3.3.6 The following weights are to be used in computing the dead load:
Concrete, plain, or reinforced....................................................................... 150 pcf

HPC may be somewhat denser than conventional concrete. A slightly higher unit weight may be justified and needed.

ACTION: A revision to 3.3.6 is proposed.

Section 8: REINFORCED CONCRETE

8.3 REINFORCEMENT

8.3.3 Designs shall not use a yield strength, fy, in excess of 60,000 psi.

The use of higher yield strengths should be allowed with concretes of all strengths.

ACTION: A revision to 8.3.3 is proposed.

8.5 EXPANSION AND CONTRACTION

8.5.3 The coefficient of thermal expansion and contraction for normal-weight concrete may be taken as 0.000006 per deg F.

ACI Committee 363, High-Strength Concrete, reports that the coefficient of thermal expansion and contraction for HSC is approximately the same as that for conventional strength concrete, but cites only two studies.(15) An attempt should be made to find more information on the coefficient of thermal expansion and contraction, and to verify the coefficient of thermal expansion for HPC.

ACTION: A revision and a research problem statement are proposed.

8.5.4 The coefficient of shrinkage for normal-weight concrete may be taken as 0.0002.

Data on HPC show a wide variation in measured shrinkage strains. There is no consistent comparison with conventional concrete; some HPC shows less shrinkage, some HPC shows more, and some the same. A single value of shrinkage may not be valid for HPC. The use of 0.0002 for shrinkage of HPC needs to be verified. In addition, the condition under which a shrinkage strain of 0.0002 is valid needs to be defined.

ACTION: Revisions to 8.5.4 and 8.5.5 are proposed.

8.7 MODULUS OF ELASTICITY AND POISSON'S RATIO

8.7.1 The modulus of elasticity, Ec, for concrete may be taken as The graphical element reads w subscript c to the power of 1.5 times 33 times the square root of f prime subscript c. in psi for values of wc between 90 and 155 pounds per cubic foot. For normal-weight concrete (wc = 145 pcf), Ec may be considered as 57,000 the square root f prime, subscript c.

The ACI Committee 363 report shows data indicating that the formula given in this article may not be appropriate for HSC.(15) Other data suggest that the Ec for HSC may be influenced by aggregate stiffness.(26) Furthermore, some HSCs have a unit weight greater than 2.48megagrams per cubic meter (Mg/m3) (155lb/ft3). Thus, the formula for Ec in this article needs to be evaluated using recent data for HPC from many locations.

ACTION: A revision based on NCHRP project 18-07 is proposed.

8.7.3 Poisson's ratio may be assumed as 0.2.

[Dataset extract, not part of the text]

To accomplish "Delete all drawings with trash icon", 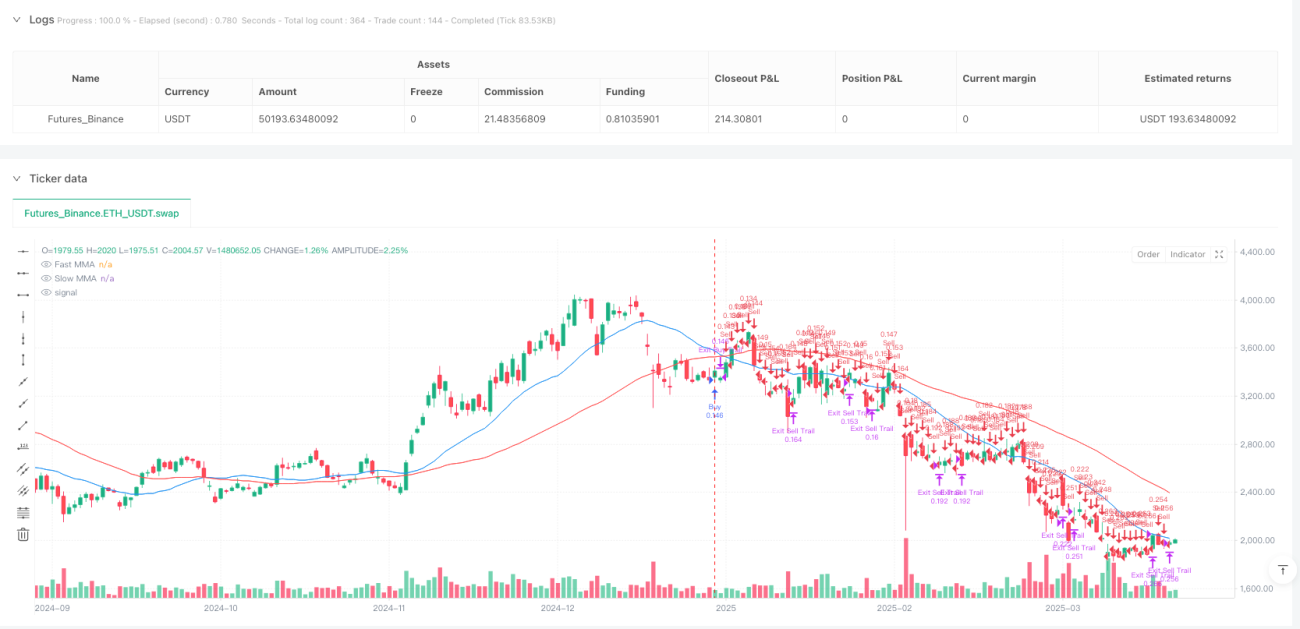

The ACI Committee 363 report shows data that indicate that the statement in this article is valid for HPC.(15) A check of the literature should be made to see if there are any recent data that might contradict the cited report.

ACTION: None.

8.13 COMPUTATION OF DEFLECTIONS

8.13.4 Unless values are obtained by a more comprehensive analysis, the long-time deflection for both normal-weight and lightweight concrete flexural members shall be the immediate deflection caused by the sustained load considered, computed in accordance with Article 8.13.3, multiplied by one of the following factors:

  1. (a) Where the immediate deflection has been based on Ig, the multiplication factor for the long-time deflection shall be taken as 4.
  2. (b) Where the immediate deflection has been based on Ie, the multiplication factor for the long-time deflection shall be taken as 3 – 1.2(As'/As) > 1.6.

HSC usually has lower creep than conventional strength concrete, so long-time deflection multipliers may be less. Long-time deflection may need to be verified for use with HSC. Consideration should also be given to using the factors in the ACI Building Code.(18)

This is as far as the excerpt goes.